> Task to carry out:
Whatever lines the data contains, output all of them unchanged.

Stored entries
☆ ☆ ☆
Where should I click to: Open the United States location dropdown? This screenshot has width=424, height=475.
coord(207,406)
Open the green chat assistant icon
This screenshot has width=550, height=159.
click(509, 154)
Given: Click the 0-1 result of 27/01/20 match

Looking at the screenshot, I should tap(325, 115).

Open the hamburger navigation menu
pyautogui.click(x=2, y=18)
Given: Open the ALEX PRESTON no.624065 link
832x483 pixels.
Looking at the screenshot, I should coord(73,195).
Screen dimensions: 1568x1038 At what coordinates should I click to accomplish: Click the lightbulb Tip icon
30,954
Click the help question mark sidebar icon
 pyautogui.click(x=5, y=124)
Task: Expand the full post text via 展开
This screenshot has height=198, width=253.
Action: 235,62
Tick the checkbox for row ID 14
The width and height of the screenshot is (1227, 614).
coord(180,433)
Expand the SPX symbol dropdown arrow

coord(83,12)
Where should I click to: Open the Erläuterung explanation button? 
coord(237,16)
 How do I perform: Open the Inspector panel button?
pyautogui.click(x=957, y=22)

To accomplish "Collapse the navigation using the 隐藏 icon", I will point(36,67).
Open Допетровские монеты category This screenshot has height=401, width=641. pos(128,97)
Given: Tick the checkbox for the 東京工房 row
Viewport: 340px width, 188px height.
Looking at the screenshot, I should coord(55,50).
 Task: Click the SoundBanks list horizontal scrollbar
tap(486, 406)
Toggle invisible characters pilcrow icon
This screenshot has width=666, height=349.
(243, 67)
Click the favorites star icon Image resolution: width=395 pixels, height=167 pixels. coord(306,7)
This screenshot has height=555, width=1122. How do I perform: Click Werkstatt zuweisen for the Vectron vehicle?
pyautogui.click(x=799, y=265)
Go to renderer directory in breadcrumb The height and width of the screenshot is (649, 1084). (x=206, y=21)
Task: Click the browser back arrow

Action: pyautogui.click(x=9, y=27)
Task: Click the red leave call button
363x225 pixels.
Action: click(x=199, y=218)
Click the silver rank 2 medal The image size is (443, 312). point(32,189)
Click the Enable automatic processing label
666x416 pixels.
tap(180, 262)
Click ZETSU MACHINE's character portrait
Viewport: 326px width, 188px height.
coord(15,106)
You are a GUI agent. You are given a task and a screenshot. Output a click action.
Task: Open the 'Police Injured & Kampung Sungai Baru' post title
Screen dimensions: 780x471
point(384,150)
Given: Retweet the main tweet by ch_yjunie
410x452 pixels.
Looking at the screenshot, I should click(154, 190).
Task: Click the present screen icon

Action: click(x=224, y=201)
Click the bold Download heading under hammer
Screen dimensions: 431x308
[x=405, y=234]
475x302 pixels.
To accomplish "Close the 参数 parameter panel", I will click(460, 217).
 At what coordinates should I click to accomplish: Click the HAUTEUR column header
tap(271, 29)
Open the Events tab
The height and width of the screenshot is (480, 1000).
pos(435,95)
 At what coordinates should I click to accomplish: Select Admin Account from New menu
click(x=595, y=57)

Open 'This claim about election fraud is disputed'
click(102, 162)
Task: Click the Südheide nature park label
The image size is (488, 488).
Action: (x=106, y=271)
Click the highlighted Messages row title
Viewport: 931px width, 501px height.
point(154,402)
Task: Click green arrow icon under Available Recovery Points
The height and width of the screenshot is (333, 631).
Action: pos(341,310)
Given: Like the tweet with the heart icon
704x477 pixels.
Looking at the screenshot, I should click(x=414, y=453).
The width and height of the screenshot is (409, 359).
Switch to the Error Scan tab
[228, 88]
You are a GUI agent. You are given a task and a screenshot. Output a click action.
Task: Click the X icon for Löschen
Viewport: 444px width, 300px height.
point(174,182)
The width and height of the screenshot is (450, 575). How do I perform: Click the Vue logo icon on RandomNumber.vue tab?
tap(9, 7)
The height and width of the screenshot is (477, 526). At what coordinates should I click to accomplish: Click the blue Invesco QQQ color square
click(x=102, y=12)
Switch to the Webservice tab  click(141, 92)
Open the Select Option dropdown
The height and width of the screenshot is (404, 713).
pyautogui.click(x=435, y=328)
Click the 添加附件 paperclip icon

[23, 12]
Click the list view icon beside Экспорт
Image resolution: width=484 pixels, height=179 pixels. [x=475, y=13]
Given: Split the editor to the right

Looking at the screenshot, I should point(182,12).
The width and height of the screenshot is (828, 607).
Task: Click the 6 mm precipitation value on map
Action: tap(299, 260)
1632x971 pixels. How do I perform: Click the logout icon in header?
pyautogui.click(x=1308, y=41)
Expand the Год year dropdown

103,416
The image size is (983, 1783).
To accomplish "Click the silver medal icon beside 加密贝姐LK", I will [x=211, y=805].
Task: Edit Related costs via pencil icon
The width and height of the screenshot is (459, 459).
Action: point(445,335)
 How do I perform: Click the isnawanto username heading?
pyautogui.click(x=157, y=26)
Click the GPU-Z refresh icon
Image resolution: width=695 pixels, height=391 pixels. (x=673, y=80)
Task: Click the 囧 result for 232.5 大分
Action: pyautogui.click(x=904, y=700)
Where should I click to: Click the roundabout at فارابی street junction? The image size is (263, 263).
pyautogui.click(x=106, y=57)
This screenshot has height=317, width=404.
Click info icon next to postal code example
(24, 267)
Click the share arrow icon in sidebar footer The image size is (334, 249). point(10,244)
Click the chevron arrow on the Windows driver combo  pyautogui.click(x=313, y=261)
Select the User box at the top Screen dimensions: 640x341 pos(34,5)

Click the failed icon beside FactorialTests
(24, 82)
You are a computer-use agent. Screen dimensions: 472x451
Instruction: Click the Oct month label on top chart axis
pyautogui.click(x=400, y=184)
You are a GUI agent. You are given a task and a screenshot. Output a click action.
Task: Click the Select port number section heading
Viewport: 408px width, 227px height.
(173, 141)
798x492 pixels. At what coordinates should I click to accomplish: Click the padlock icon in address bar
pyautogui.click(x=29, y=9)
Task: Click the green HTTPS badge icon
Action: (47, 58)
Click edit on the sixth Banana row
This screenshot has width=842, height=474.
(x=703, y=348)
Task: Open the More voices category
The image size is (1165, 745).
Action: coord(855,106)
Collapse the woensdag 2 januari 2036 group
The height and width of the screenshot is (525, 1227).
☆ ☆ ☆
> Answer section:
Where should I click to: Open the United States location dropdown? This screenshot has width=424, height=475.
coord(207,406)
Open the green chat assistant icon
This screenshot has width=550, height=159.
click(509, 154)
Given: Click the 0-1 result of 27/01/20 match

Looking at the screenshot, I should tap(325, 115).

Open the hamburger navigation menu
pyautogui.click(x=2, y=18)
Given: Open the ALEX PRESTON no.624065 link
832x483 pixels.
Looking at the screenshot, I should coord(73,195).
Screen dimensions: 1568x1038 At what coordinates should I click to accomplish: Click the lightbulb Tip icon
30,954
Click the help question mark sidebar icon
 pyautogui.click(x=5, y=124)
Task: Expand the full post text via 展开
This screenshot has height=198, width=253.
Action: 235,62
Tick the checkbox for row ID 14
The width and height of the screenshot is (1227, 614).
coord(180,433)
Expand the SPX symbol dropdown arrow

coord(83,12)
Where should I click to: Open the Erläuterung explanation button? 
coord(237,16)
 How do I perform: Open the Inspector panel button?
pyautogui.click(x=957, y=22)

To accomplish "Collapse the navigation using the 隐藏 icon", I will point(36,67).
Open Допетровские монеты category This screenshot has height=401, width=641. pos(128,97)
Given: Tick the checkbox for the 東京工房 row
Viewport: 340px width, 188px height.
Looking at the screenshot, I should coord(55,50).
 Task: Click the SoundBanks list horizontal scrollbar
tap(486, 406)
Toggle invisible characters pilcrow icon
This screenshot has width=666, height=349.
(243, 67)
Click the favorites star icon Image resolution: width=395 pixels, height=167 pixels. coord(306,7)
This screenshot has height=555, width=1122. How do I perform: Click Werkstatt zuweisen for the Vectron vehicle?
pyautogui.click(x=799, y=265)
Go to renderer directory in breadcrumb The height and width of the screenshot is (649, 1084). (x=206, y=21)
Task: Click the browser back arrow

Action: pyautogui.click(x=9, y=27)
Task: Click the red leave call button
363x225 pixels.
Action: click(x=199, y=218)
Click the silver rank 2 medal The image size is (443, 312). point(32,189)
Click the Enable automatic processing label
666x416 pixels.
tap(180, 262)
Click ZETSU MACHINE's character portrait
Viewport: 326px width, 188px height.
coord(15,106)
You are a GUI agent. You are given a task and a screenshot. Output a click action.
Task: Open the 'Police Injured & Kampung Sungai Baru' post title
Screen dimensions: 780x471
point(384,150)
Given: Retweet the main tweet by ch_yjunie
410x452 pixels.
Looking at the screenshot, I should click(154, 190).
Task: Click the present screen icon

Action: click(x=224, y=201)
Click the bold Download heading under hammer
Screen dimensions: 431x308
[x=405, y=234]
475x302 pixels.
To accomplish "Close the 参数 parameter panel", I will click(460, 217).
 At what coordinates should I click to accomplish: Click the HAUTEUR column header
tap(271, 29)
Open the Events tab
The height and width of the screenshot is (480, 1000).
pos(435,95)
 At what coordinates should I click to accomplish: Select Admin Account from New menu
click(x=595, y=57)

Open 'This claim about election fraud is disputed'
click(102, 162)
Task: Click the Südheide nature park label
The image size is (488, 488).
Action: (x=106, y=271)
Click the highlighted Messages row title
Viewport: 931px width, 501px height.
point(154,402)
Task: Click green arrow icon under Available Recovery Points
The height and width of the screenshot is (333, 631).
Action: pos(341,310)
Given: Like the tweet with the heart icon
704x477 pixels.
Looking at the screenshot, I should click(x=414, y=453).
The width and height of the screenshot is (409, 359).
Switch to the Error Scan tab
[228, 88]
You are a GUI agent. You are given a task and a screenshot. Output a click action.
Task: Click the X icon for Löschen
Viewport: 444px width, 300px height.
point(174,182)
The width and height of the screenshot is (450, 575). How do I perform: Click the Vue logo icon on RandomNumber.vue tab?
tap(9, 7)
The height and width of the screenshot is (477, 526). At what coordinates should I click to accomplish: Click the blue Invesco QQQ color square
click(x=102, y=12)
Switch to the Webservice tab  click(141, 92)
Open the Select Option dropdown
The height and width of the screenshot is (404, 713).
pyautogui.click(x=435, y=328)
Click the 添加附件 paperclip icon

[23, 12]
Click the list view icon beside Экспорт
Image resolution: width=484 pixels, height=179 pixels. [x=475, y=13]
Given: Split the editor to the right

Looking at the screenshot, I should point(182,12).
The width and height of the screenshot is (828, 607).
Task: Click the 6 mm precipitation value on map
Action: tap(299, 260)
1632x971 pixels. How do I perform: Click the logout icon in header?
pyautogui.click(x=1308, y=41)
Expand the Год year dropdown

103,416
The image size is (983, 1783).
To accomplish "Click the silver medal icon beside 加密贝姐LK", I will [x=211, y=805].
Task: Edit Related costs via pencil icon
The width and height of the screenshot is (459, 459).
Action: point(445,335)
 How do I perform: Click the isnawanto username heading?
pyautogui.click(x=157, y=26)
Click the GPU-Z refresh icon
Image resolution: width=695 pixels, height=391 pixels. (x=673, y=80)
Task: Click the 囧 result for 232.5 大分
Action: pyautogui.click(x=904, y=700)
Where should I click to: Click the roundabout at فارابی street junction? The image size is (263, 263).
pyautogui.click(x=106, y=57)
This screenshot has height=317, width=404.
Click info icon next to postal code example
(24, 267)
Click the share arrow icon in sidebar footer The image size is (334, 249). point(10,244)
Click the chevron arrow on the Windows driver combo  pyautogui.click(x=313, y=261)
Select the User box at the top Screen dimensions: 640x341 pos(34,5)

Click the failed icon beside FactorialTests
(24, 82)
You are a computer-use agent. Screen dimensions: 472x451
Instruction: Click the Oct month label on top chart axis
pyautogui.click(x=400, y=184)
You are a GUI agent. You are given a task and a screenshot. Output a click action.
Task: Click the Select port number section heading
Viewport: 408px width, 227px height.
(173, 141)
798x492 pixels. At what coordinates should I click to accomplish: Click the padlock icon in address bar
pyautogui.click(x=29, y=9)
Task: Click the green HTTPS badge icon
Action: (47, 58)
Click edit on the sixth Banana row
This screenshot has width=842, height=474.
(x=703, y=348)
Task: Open the More voices category
The image size is (1165, 745).
Action: coord(855,106)
Collapse the woensdag 2 januari 2036 group
The height and width of the screenshot is (525, 1227).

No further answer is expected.